PEER and a coalition of community groups sued the Chemical Safety Board in the U.S. District Court for the District of Columbia to force it to write chemical-release reporting rules under the Clean Air Act Amendments of 1990. In February 2019, Judge Amit Mehta ruled the board’s near three-decade delay was an egregious abdication of a statutory obligation and ordered rules finalized within a year.

Seven years later, EPA wants to unwind what came out of that fight. Its Common Sense Approach to Chemical Accident Prevention proposal would gut the 2024 Safer Communities by Chemical Accident Prevention rule, stripping out safer-alternatives analyses, independent root-cause investigations and worker participation in accident-prevention planning. EPA’s own estimate: $234.7 million to $240.3 million in annual savings for industry.

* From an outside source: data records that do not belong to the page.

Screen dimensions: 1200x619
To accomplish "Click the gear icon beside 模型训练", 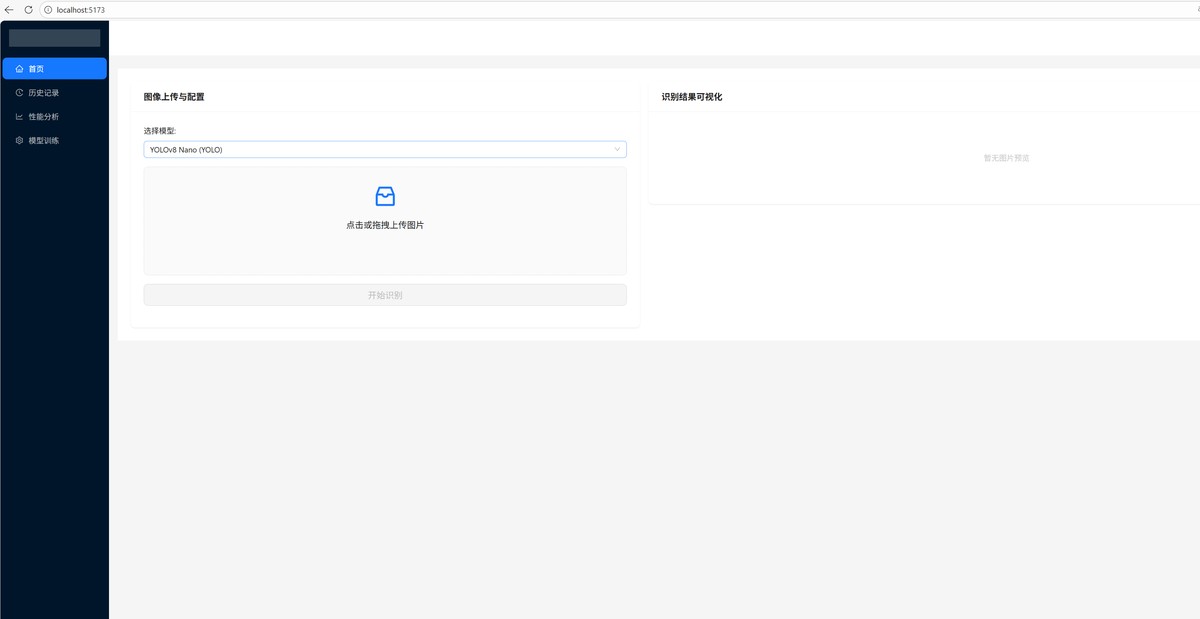I will 19,141.
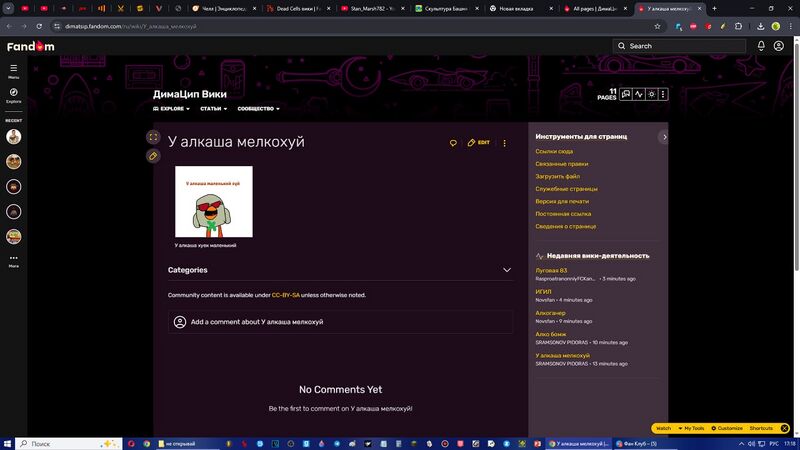Viewport: 800px width, 450px height.
Task: Click the Explore compass icon in sidebar
Action: [x=14, y=93]
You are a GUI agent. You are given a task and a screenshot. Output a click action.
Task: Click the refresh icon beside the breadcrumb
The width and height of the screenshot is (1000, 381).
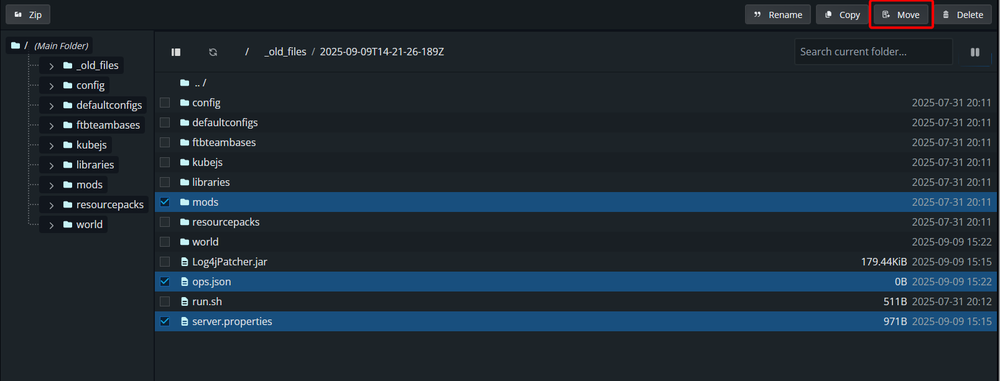click(x=213, y=52)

Data PEER released this year shows accidents involving evacuations, injuries or deaths are still happening at least once a week. EPA cites the identical 2014-2023 incident numbers and reaches the opposite conclusion, that industry’s own prevention plans already worked before the 2024 rule ever kicked in.

That’s the actual dispute hiding in this docket. Both sides are reading the same dataset and walking away with opposite verdicts, and nobody at the agency disputes that the country’s chemical infrastructure keeps aging while its oversight staffing keeps shrinking. Betting a rollback on correlation standing in for causation doesn’t hold up well once a plant blows up mid-litigation.

Comments closed May 11, 2026. EPA says it’s targeting a final rule by year’s end, which puts the next courtroom fight over this same data back in front of a federal judge before 2027 opens, if PEER files again.